Il campo rifugiati si trova a margine della strada principale che collega Kabale e Kisoro. La distesa di tende bianche con la sigla azzurra UNHCR si perde fino alle radici delle colline. Qualcuno all'interno del campo ha già notato la mia bianca presenza. Credi sia possibile visitare il campo? Niente foto promesso. Julius ha l'aria dubbiosa. «Provo a chiedere, aspettami qui». Raggiunge un gruppo di uomini fermi su quello che mi sembra il viale di accesso principale. Le teste si scuotono quasi all'unisono. Dopo poco torna. «Mi spiace ma non è permesso. Il problema è sempre lo stesso». La cosa comincia a scocciarmi ma non si può negare che, visti i pregiudizi che già molti occidentali hanno sull'Uganda, episodi di questo tipo danneggerebbero il turismo. «Non so se sia vero, ma mi hanno detto che settimana scorsa i soldati hanno arrestato un bianco perché faceva le foto». Va bene, andiamo, però mi vorrei fermare più avanti. Ripercorriamo la stessa strada da cui siamo venuti. Raggiunta una certa distanza "di sicurezza" ci fermiamo. Monto il tele sulla reflex, salgo su un muretto di pietra tra lo stupore generale di un gruppo di ragazzini. Scatto. Odio fotografare così. Odio lasciare a chi mi vede l'impressione che io stia fotografando la povertà o i problemi del loro paese. Non è così. Vorrei poterglielo spiegare. Queste immagini parlano di solidarietà, questi testi sono un invito aperto a viaggiare oltre i luoghi comuni.

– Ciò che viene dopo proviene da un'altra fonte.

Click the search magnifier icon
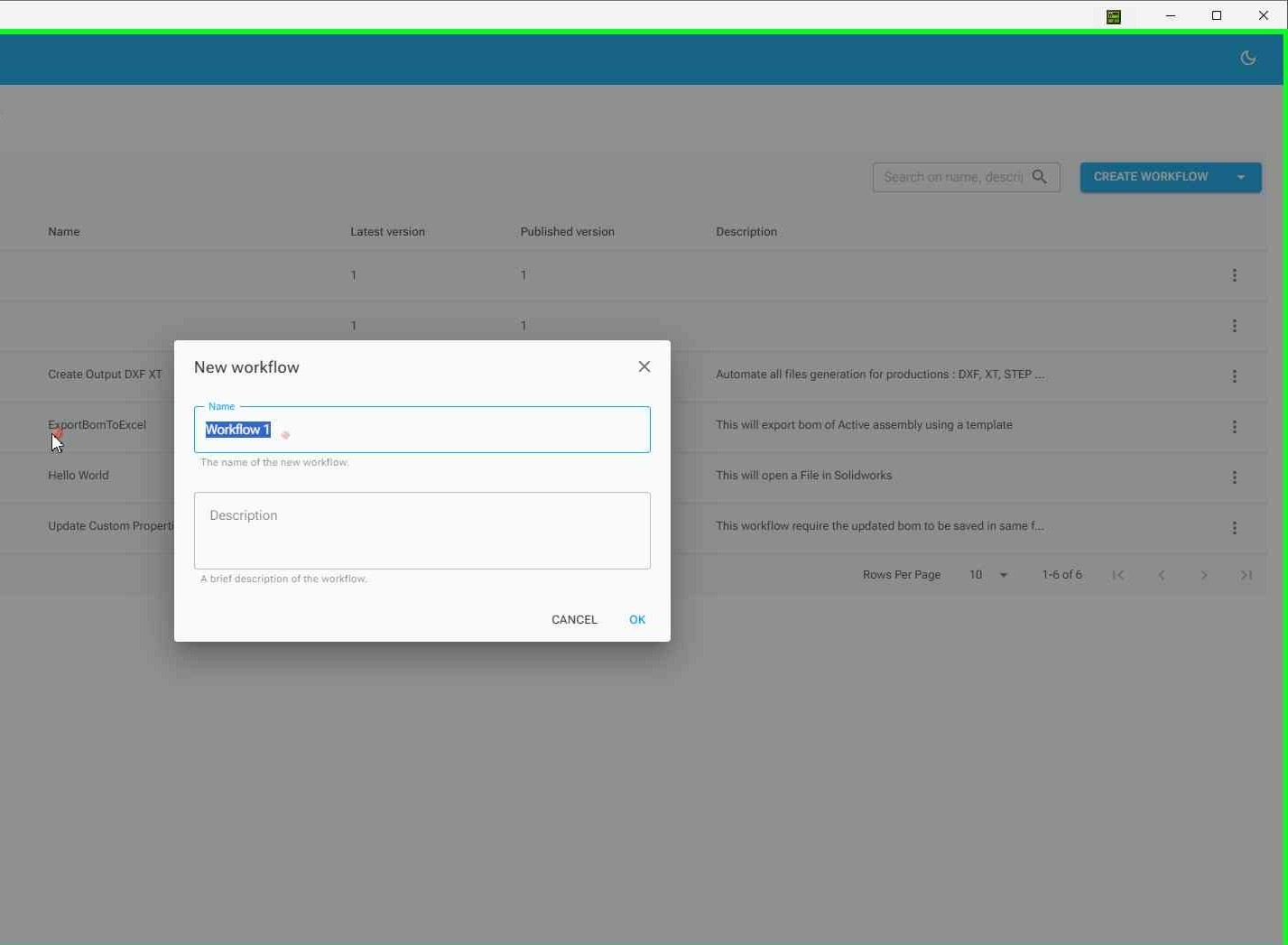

E' già pomeriggio inoltrato quando prendiamo a gironzolare per il mercato di Kisoro. Sempre montagne e nuvole sullo sfondo. E' un mercato senza bancarelle. Frutta e verdura sono esposte su delle stuoie o per terra. C'è ancora un gran via vai, si contratta, si compra e si vende. Sbrano una dolcissima mini banana e scatto qualche foto. Vuoi un mango Julius? «Sì, andiamo a casa mia a mangiarli. Abito qui dietro». Su di un cortile di cemento si affacciano tante piccole porticine blu. Tanti appartamenti tutti uguali. Una camera 2x2 e uno strettissimo bagno. Inutile girarci intorno, come casa è veramente brutta. «Sì, lo so. Questo posto fa schifo». Fatico a dissimulare il mio stupore. Il lavandino del bagno è letteralmente spaccato in due e l'acqua cola a terra mentre mi sciacquo le mani. Mi ero fatto un'immagine diversa della vita di Julius. «La mia famiglia vive a Mokono, vicino Kampala. Io sto qui per lavoro e questo è quello che posso permettermi». Cerco di rassicurarlo, è solo una sistemazione provvisoria. Spolpiamo tutti i manghi. E' sconcertante che un ragazzo in gamba, preparato ed intelligente come Julius viva così. Questo è il mondo fuori dal nostro bianco recinto. A volte è difficile da accettare ma non è giusto sentirsi in colpa per ciò che abbiamo. Possiamo solo prenderne coscienza e, quando possibile, cercare di restituire qualcosa.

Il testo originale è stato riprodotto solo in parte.